Look through the listing below and write out exactly the lines from the line with "This screenshot has" to the line with "Expand the Record", both included, and no others.

[[ DATASET RECORDS, beginning ]]

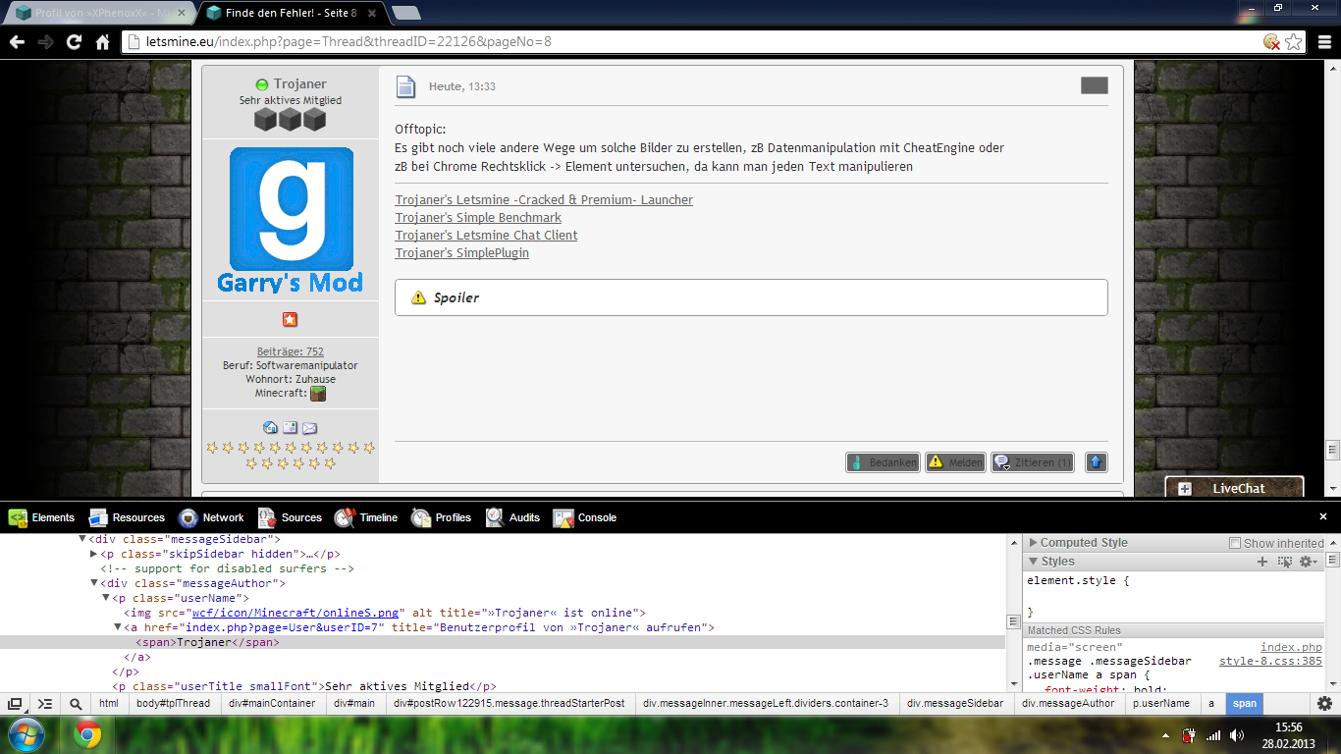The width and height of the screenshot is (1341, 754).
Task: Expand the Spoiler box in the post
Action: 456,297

[[ DATASET RECORDS, end ]]
[[ DATASET RECORDS, beginning ]]

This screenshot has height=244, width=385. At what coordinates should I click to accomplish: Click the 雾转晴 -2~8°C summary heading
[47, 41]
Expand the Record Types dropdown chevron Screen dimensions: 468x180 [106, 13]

[[ DATASET RECORDS, end ]]
[[ DATASET RECORDS, beginning ]]

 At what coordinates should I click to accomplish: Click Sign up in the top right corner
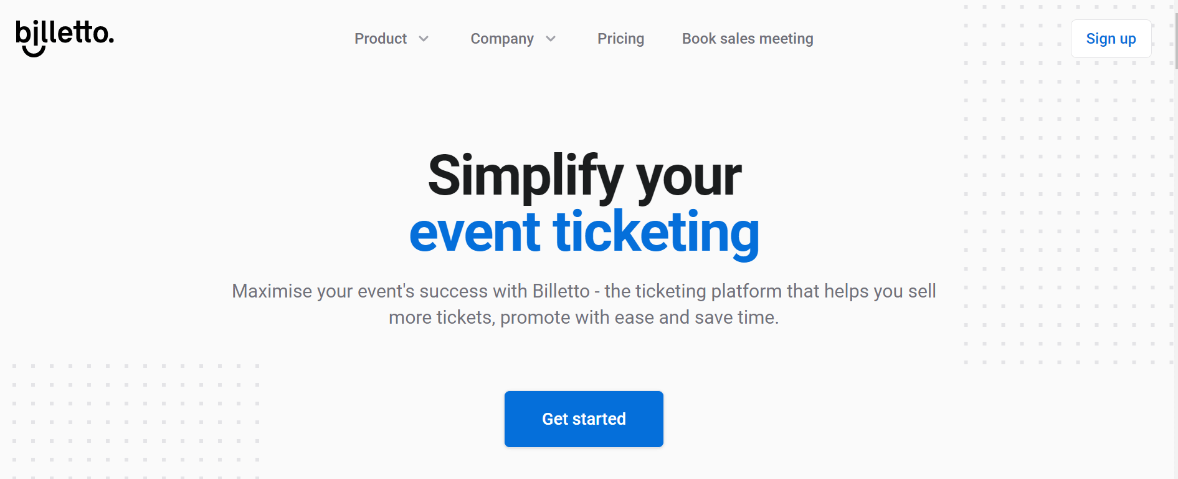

[[ DATASET RECORDS, end ]]

**TASK RESULT**:
This screenshot has height=244, width=385. At what coordinates should I click to accomplish: Click the 雾转晴 -2~8°C summary heading
[47, 41]
Expand the Record Types dropdown chevron Screen dimensions: 468x180 [106, 13]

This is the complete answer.